**ASSIGNED TASK**
The full listing should be set down again without a single alteration.
*** Opening EXERCISE DATA ***
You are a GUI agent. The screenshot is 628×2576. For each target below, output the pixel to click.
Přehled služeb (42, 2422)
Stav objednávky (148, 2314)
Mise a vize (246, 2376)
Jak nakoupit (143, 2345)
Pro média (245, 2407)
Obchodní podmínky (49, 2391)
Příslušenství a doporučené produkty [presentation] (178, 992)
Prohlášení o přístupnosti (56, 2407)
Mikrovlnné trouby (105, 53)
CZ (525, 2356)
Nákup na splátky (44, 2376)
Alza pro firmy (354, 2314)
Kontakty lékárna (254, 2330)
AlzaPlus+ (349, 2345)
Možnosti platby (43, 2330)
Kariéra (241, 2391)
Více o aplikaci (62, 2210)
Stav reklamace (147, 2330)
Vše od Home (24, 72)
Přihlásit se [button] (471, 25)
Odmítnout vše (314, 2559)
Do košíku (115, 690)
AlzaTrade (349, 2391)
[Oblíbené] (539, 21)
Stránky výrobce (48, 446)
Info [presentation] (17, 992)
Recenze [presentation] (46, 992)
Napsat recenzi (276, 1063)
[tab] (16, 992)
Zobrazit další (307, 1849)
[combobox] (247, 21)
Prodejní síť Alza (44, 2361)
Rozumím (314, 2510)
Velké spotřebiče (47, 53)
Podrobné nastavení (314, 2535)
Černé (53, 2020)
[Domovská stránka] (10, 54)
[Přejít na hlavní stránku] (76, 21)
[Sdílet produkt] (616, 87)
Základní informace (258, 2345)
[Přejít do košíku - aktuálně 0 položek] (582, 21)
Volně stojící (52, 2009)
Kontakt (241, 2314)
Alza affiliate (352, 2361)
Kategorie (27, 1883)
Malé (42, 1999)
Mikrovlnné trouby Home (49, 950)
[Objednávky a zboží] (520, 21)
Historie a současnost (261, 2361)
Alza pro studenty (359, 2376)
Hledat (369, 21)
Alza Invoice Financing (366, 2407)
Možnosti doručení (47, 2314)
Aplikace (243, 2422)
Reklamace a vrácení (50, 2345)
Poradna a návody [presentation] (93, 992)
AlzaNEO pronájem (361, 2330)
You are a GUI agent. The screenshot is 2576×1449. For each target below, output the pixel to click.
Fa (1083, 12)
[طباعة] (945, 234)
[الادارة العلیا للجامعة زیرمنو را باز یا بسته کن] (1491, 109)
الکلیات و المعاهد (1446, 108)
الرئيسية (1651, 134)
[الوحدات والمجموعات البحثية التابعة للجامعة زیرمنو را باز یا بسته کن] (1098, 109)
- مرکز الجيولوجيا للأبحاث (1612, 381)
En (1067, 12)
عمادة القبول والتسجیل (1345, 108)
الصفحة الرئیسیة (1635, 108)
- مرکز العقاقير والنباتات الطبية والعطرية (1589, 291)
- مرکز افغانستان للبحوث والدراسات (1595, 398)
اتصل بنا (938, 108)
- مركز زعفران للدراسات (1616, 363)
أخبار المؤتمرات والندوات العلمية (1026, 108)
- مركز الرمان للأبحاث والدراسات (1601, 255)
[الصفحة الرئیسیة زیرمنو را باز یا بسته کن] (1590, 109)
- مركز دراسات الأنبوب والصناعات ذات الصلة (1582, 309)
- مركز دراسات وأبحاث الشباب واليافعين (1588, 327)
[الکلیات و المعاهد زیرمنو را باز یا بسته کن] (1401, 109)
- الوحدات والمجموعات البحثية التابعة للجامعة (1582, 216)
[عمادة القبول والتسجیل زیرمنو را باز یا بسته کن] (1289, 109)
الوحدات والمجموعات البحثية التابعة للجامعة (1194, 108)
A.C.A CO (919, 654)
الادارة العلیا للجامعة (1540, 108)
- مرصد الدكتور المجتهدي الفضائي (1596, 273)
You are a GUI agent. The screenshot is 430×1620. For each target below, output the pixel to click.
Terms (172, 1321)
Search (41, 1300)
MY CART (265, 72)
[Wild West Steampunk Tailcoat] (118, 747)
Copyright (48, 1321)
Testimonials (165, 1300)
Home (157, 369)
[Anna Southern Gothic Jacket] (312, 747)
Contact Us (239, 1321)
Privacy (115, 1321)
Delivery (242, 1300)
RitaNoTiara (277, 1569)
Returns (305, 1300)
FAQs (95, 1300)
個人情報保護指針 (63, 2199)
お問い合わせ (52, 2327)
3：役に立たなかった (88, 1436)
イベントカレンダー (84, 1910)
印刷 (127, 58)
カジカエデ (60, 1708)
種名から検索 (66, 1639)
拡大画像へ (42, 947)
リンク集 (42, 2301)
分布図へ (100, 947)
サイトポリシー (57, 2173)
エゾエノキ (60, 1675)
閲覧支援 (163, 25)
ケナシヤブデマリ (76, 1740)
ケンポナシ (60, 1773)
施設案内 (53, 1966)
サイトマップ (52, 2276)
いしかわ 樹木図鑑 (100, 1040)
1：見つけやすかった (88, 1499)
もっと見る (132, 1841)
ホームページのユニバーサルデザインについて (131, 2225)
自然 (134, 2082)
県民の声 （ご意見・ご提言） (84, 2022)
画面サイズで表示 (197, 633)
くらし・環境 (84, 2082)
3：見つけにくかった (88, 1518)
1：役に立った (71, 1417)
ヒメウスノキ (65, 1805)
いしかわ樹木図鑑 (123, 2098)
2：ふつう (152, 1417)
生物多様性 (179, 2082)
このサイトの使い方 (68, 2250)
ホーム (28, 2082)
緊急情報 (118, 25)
*** Closing EXERCISE DATA ***
**ANSWER TO THE EXERCISE**
You are a GUI agent. The screenshot is 628×2576. For each target below, output the pixel to click.
Přehled služeb (42, 2422)
Stav objednávky (148, 2314)
Mise a vize (246, 2376)
Jak nakoupit (143, 2345)
Pro média (245, 2407)
Obchodní podmínky (49, 2391)
Příslušenství a doporučené produkty [presentation] (178, 992)
Prohlášení o přístupnosti (56, 2407)
Mikrovlnné trouby (105, 53)
CZ (525, 2356)
Nákup na splátky (44, 2376)
Alza pro firmy (354, 2314)
Kontakty lékárna (254, 2330)
AlzaPlus+ (349, 2345)
Možnosti platby (43, 2330)
Kariéra (241, 2391)
Více o aplikaci (62, 2210)
Stav reklamace (147, 2330)
Vše od Home (24, 72)
Přihlásit se [button] (471, 25)
Odmítnout vše (314, 2559)
Do košíku (115, 690)
AlzaTrade (349, 2391)
[Oblíbené] (539, 21)
Stránky výrobce (48, 446)
Info [presentation] (17, 992)
Recenze [presentation] (46, 992)
Napsat recenzi (276, 1063)
[tab] (16, 992)
Zobrazit další (307, 1849)
[combobox] (247, 21)
Prodejní síť Alza (44, 2361)
Rozumím (314, 2510)
Velké spotřebiče (47, 53)
Podrobné nastavení (314, 2535)
Černé (53, 2020)
[Domovská stránka] (10, 54)
[Přejít na hlavní stránku] (76, 21)
[Sdílet produkt] (616, 87)
Základní informace (258, 2345)
[Přejít do košíku - aktuálně 0 položek] (582, 21)
Volně stojící (52, 2009)
Kontakt (241, 2314)
Alza affiliate (352, 2361)
Kategorie (27, 1883)
Malé (42, 1999)
Mikrovlnné trouby Home (49, 950)
[Objednávky a zboží] (520, 21)
Historie a současnost (261, 2361)
Alza pro studenty (359, 2376)
Hledat (369, 21)
Alza Invoice Financing (366, 2407)
Možnosti doručení (47, 2314)
Aplikace (243, 2422)
Reklamace a vrácení (50, 2345)
Poradna a návody [presentation] (93, 992)
AlzaNEO pronájem (361, 2330)
You are a GUI agent. The screenshot is 2576×1449. For each target below, output the pixel to click.
Fa (1083, 12)
[طباعة] (945, 234)
[الادارة العلیا للجامعة زیرمنو را باز یا بسته کن] (1491, 109)
الکلیات و المعاهد (1446, 108)
الرئيسية (1651, 134)
[الوحدات والمجموعات البحثية التابعة للجامعة زیرمنو را باز یا بسته کن] (1098, 109)
- مرکز الجيولوجيا للأبحاث (1612, 381)
En (1067, 12)
عمادة القبول والتسجیل (1345, 108)
الصفحة الرئیسیة (1635, 108)
- مرکز العقاقير والنباتات الطبية والعطرية (1589, 291)
- مرکز افغانستان للبحوث والدراسات (1595, 398)
اتصل بنا (938, 108)
- مركز زعفران للدراسات (1616, 363)
أخبار المؤتمرات والندوات العلمية (1026, 108)
- مركز الرمان للأبحاث والدراسات (1601, 255)
[الصفحة الرئیسیة زیرمنو را باز یا بسته کن] (1590, 109)
- مركز دراسات الأنبوب والصناعات ذات الصلة (1582, 309)
- مركز دراسات وأبحاث الشباب واليافعين (1588, 327)
[الکلیات و المعاهد زیرمنو را باز یا بسته کن] (1401, 109)
- الوحدات والمجموعات البحثية التابعة للجامعة (1582, 216)
[عمادة القبول والتسجیل زیرمنو را باز یا بسته کن] (1289, 109)
الوحدات والمجموعات البحثية التابعة للجامعة (1194, 108)
A.C.A CO (919, 654)
الادارة العلیا للجامعة (1540, 108)
- مرصد الدكتور المجتهدي الفضائي (1596, 273)
You are a GUI agent. The screenshot is 430×1620. For each target below, output the pixel to click.
Terms (172, 1321)
Search (41, 1300)
MY CART (265, 72)
[Wild West Steampunk Tailcoat] (118, 747)
Copyright (48, 1321)
Testimonials (165, 1300)
Home (157, 369)
[Anna Southern Gothic Jacket] (312, 747)
Contact Us (239, 1321)
Privacy (115, 1321)
Delivery (242, 1300)
RitaNoTiara (277, 1569)
Returns (305, 1300)
FAQs (95, 1300)
個人情報保護指針 (63, 2199)
お問い合わせ (52, 2327)
3：役に立たなかった (88, 1436)
イベントカレンダー (84, 1910)
印刷 (127, 58)
カジカエデ (60, 1708)
種名から検索 (66, 1639)
拡大画像へ (42, 947)
リンク集 (42, 2301)
分布図へ (100, 947)
サイトポリシー (57, 2173)
エゾエノキ (60, 1675)
閲覧支援 (163, 25)
ケナシヤブデマリ (76, 1740)
ケンポナシ (60, 1773)
施設案内 (53, 1966)
サイトマップ (52, 2276)
いしかわ 樹木図鑑 (100, 1040)
1：見つけやすかった (88, 1499)
もっと見る (132, 1841)
ホームページのユニバーサルデザインについて (131, 2225)
自然 (134, 2082)
県民の声 （ご意見・ご提言） (84, 2022)
画面サイズで表示 (197, 633)
くらし・環境 (84, 2082)
3：見つけにくかった (88, 1518)
1：役に立った (71, 1417)
ヒメウスノキ (65, 1805)
いしかわ樹木図鑑 (123, 2098)
2：ふつう (152, 1417)
生物多様性 (179, 2082)
このサイトの使い方 (68, 2250)
ホーム (28, 2082)
緊急情報 (118, 25)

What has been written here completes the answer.